Liberian ex-president Charles Taylor was accused by prosecutors Tuesday of warmongering in Sierra Leone, in the absence of his lawyer who stormed out of court in a showdown with judges.
"Charles Taylor bears the greatest responsibility for the horrific crimes committed against the people of Sierra Leone through the campaign of terror inflicted on them," prosecutor Brenda Hollis said in closing arguments before the Special Court for Sierra Leone.
He "was in charge of, put in place, directed, nurtured and supported the campaign of terror," said Hollis, all "to forcibly control the people and territory of Sierra Leone... and to pillage the resources, in particular the diamonds."
Taylor, in a dark suit and tie and gold cufflinks, looked on from behind darkened glasses, his lawyer's courtroom seat in Leidschendam, near The Hague, empty.
The prosecution claims the 62-year-old, described by Hollis as an "intelligent, charismatic manipulator", armed Revolutionary United Front (RUF) rebels who staged one of the most brutal conflicts in modern times, in exchange for illegally mined diamonds.
The Sierra Leone civil war claimed some 120,000 lives in the 10 years to 2001, with RUF rebels mutilating thousands of civilians who had their arms severed.
"All these atrocities to feed the greed and lust for power of Charles Taylor," said Hollis, running through the crimes on the indictment.
Taylor's lawyer, Courtenay Griffiths, stormed out of the courtroom in the morning in protest at the judges' refusal to accept the late filing of his final, written brief.
"We do not feel that it would be appropriate for us to take part," Griffiths said before rushing out, ignoring an order to sit down and a warning that he risked a contempt ruling.
Taylor's trial on 11 counts of war crimes and crimes against humanity allegedly committed in neighbouring Sierra Leone in the 10 years to 2001, entered its final phase Tuesday with the prosecution's oral closing arguments.
But Griffiths said the judges' refusal to accept the brief 20 days beyond the deadline, rendered the proceedings unfair.
"It is our duty to withdraw" pending an appeal ruling against that decision, said Griffiths, announcing that both he and his client intended to leave.
"The trial will continue," said judge Teresa Doherty, as the lawyer rose to his feet after Hollis accused the defence of seeking to manipulate the trial.
"There have already been too many delays in the trial. The accused and counsel will remain and hear the submissions of the prosecutor as scheduled," the judge said.
As his client was compelled by two guards to stay seated, Griffiths stormed out, later telling journalists he did so not to lend legitimacy to "a complete farce".

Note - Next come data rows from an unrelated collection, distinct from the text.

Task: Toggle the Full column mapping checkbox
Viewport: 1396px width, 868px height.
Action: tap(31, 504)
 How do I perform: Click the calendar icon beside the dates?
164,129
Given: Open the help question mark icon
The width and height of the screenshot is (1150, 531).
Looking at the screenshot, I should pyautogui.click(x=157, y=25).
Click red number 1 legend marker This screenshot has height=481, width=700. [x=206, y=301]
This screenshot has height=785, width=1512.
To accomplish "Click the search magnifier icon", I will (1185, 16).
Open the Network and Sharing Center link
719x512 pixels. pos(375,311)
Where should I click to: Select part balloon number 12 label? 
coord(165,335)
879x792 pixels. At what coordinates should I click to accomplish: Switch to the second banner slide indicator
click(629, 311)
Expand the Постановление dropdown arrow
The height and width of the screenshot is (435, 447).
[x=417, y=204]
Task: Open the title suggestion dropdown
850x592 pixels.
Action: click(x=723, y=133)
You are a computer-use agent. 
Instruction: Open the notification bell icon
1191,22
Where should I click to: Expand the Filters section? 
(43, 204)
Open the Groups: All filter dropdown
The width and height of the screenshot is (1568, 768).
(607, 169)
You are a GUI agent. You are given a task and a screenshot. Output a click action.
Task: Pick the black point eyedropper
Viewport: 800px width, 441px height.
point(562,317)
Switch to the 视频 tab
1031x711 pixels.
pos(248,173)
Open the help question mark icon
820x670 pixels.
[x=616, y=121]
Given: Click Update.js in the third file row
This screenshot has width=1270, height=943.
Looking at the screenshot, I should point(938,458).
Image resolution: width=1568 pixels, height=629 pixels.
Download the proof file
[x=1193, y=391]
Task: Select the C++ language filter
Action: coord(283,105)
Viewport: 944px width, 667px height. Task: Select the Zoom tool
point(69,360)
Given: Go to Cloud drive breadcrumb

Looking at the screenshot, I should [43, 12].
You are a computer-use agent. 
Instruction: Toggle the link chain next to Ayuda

Griffiths was to have presented the defence's closing arguments on Wednesday, but said he would not do so "pending the decision of the appeals chamber" on the judges' refusal of his brief.
Two hours have been set aside for rebuttal arguments for each party on Friday, after which the judges will retire to consider their judgment, expected in mid-2011.
Taylor's trial, the first ever for an African head of state in an international tribunal, started in earnest in January 2008.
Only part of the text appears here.